# Required actions
1) Reproduce the passage of the essay on human rights and peace starting at "Peace, from a" and ending at "normality, and crisis.".
2) In the essay on human rights and peace, on what date did the United Nations General Assembly enshrine the Universal Declaration of Human Rights?

# Extracted text
- - -
Human Rights and Peace: An Operational Nexus


If they want peace, nations must avoid the pin-pricks that precede canon shots – Napoleon Bonaparte

This piece examines the correlation between the concepts of Human Rights and Peace; a juxtaposition of two key terms that have formed the fulcrums of most contemporary discourses on the causes, courses and solutions to violent conflicts; a synthesis of two of the major drivers of individual, group, organizational, national and international interactions. It answers the following questions: What are human rights? What is peace? How are human rights and peace related? How do they determine the outcomes of human cum societal relations?


Human rights can be defined as the universal, equitable, and indispensable claims of civil and political liberties which are legally recognized internationally for individuals and collectivities as enshrined by the United Nations General Assembly in the Universal Declaration of Human Rights on December 10, 1948. The rights of individuals can be divided into: those in defense of nation-states, and claims on nation-states. the former are those rights generally associated with traditional Western conceptions of rights in the Greco-Roman tradition, and include freedom of movement, thought, religion, opinion and expression; freedom of peaceful assembly and association; equal access before the law to legal institution, public services, and cultural life; freedom from slavery, torture, and inhuman treatment.

Peace, from a technical standpoint, can be defined as a political condition that ensures justice and social stability through formal and informal institutions, practices, and norms. Several conditions must be met for peace to reign: a balance of political power among the various groups within a society, region, or, most ambitiously, the globe; legitimacy for decision makers in the eyes of the local populace and those of external parties; recognized and valued interdependent relationships among groups fostering long-term cooperation during periods of agreement, disagreement, normality, and crisis.

Derived from the Latin “Pax”, Peace connotes more than a mere absence of war or hostilities – for an absence of conflict is a utopia. Again, the state of peace should be distinguished from strategies that simply avoid conflicts or employ violent or coercive approaches to engage in, manage, or resolve them.

Now, to the main thrust of this discourse: establishing the correlation between human rights and peace. The nexus between human rights and peace cannot be overemphasized. Any society where there is no armed conflict, but where the fundamental freedoms of the people are suppressed, lives in a state of “hot peace” – a negative “peace of the graveyard”. Delivering a speech at the UN, the late pontiff, Pope John Paul II (1979) succinctly espoused the symbolic relationship between the concepts of human rights and peace in these indelible words: “The Universal Declaration of Human Rights has struck a real blow against the many deep roots of war, since the spirit of war in all its basic meaning springs up when the inalienable rights of man are violated. This is a new and deeply relevant vision of the cause of peace; one that goes deeper and is more radical”. This view of the Pope cut across socio-economic and civil-political rights.
- - -
# Dataset extract

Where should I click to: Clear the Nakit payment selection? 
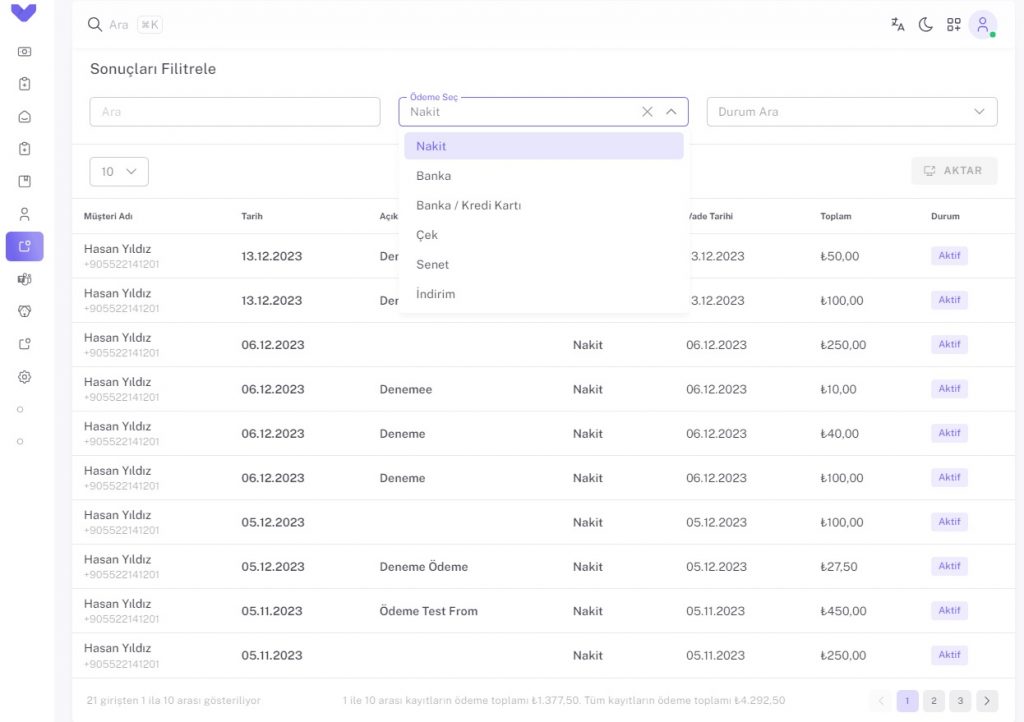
- - -
# Solution list
1)
Peace, from a technical standpoint, can be defined as a political condition that ensures justice and social stability through formal and informal institutions, practices, and norms. Several conditions must be met for peace to reign: a balance of political power among the various groups within a society, region, or, most ambitiously, the globe; legitimacy for decision makers in the eyes of the local populace and those of external parties; recognized and valued interdependent relationships among groups fostering long-term cooperation during periods of agreement, disagreement, normality, and crisis.

2) December 10, 1948